И в следующий миг они оказались в другом помещении, небольшой комнатке с прозрачными стенами, за которыми разыгрывались различные сцены.
– Вот посмотри сюда, – обратило его внимание облако. За одной из стен, как на сцене, разворачивалось действие, героиней которого выступала юная прелестная девственница, чья пробудившаяся чувственность искала выхода и удовлетворения.
Она надкусила кислое зеленое яблоко. На тугом шраме глянцевого брюшка осталась пениться ее слюна вперемешку с вязким свежим соком. Но через несколько секунд все прекратилось, и осталась только ржавая вмятина.
Она состроила брезгливую гримаску. Острые зубки ее оскалились, и щечки свело. По лицу проскочила судорога и растворилась в кудрявых дебрях пышного волосяного покрова.
Тонкие капризные губки прошептали, скривившись в горько-кислой усмешечке: «А где же Адам? Кто же надкусит мое яблоко и тем самым ощутит своими губами след моих губ и наполнится вожделением ко мне?»
Адам не шел, и никто ее не слышал.
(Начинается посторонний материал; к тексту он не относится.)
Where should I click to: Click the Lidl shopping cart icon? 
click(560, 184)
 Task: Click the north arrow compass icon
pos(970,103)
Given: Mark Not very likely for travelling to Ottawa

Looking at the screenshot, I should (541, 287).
И ее причитания глухо ударялись о толстые стены.
Но вот зашевелилась портьера, будто ветерок пробежал по неподвижно свисающему тяжелому полотну. И из-за черной бархатной ткани показалась мохнатая рука со скрюченными пальцами.
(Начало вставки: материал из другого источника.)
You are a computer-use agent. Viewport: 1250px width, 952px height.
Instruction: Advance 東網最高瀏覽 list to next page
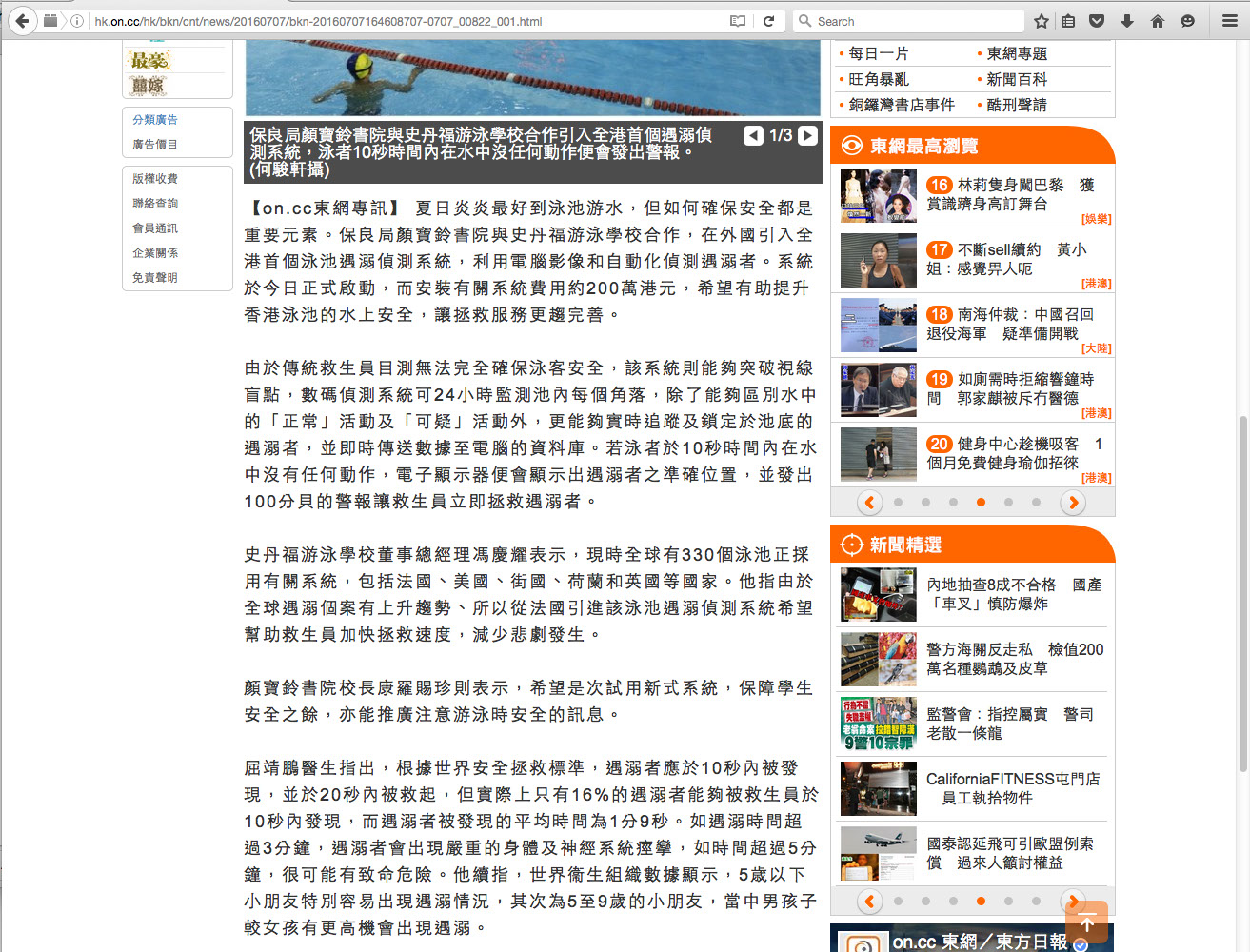[1073, 503]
Она вскрикнула и упала без чувств, и было только слышно, как обмякшее тело стукнулось о дерево пола.
Когда же ресницы ее открылись, она увидела над собой косматое лицо со сплющенным носом и тлеющими, как угли, глазами. Лиловые губищи чудовища вытягивались к ней в дрожащем поцелуе.
Монстр хрипло прошептал: «Я тронул твое яблоко. Вкус твоих губ отдает ржавчиной», – и вдруг раскатисто захохотал, и ноздри у него раздувались, как у возбудившегося быка, и оттуда стекала, повисая в воздухе, тягучая сизая слизь и падала ей на лоб.
Не то, чтобы закричать – она не могла вымолвить ни слова. А монстр схватил ее крепкими лапами и поволок в постель.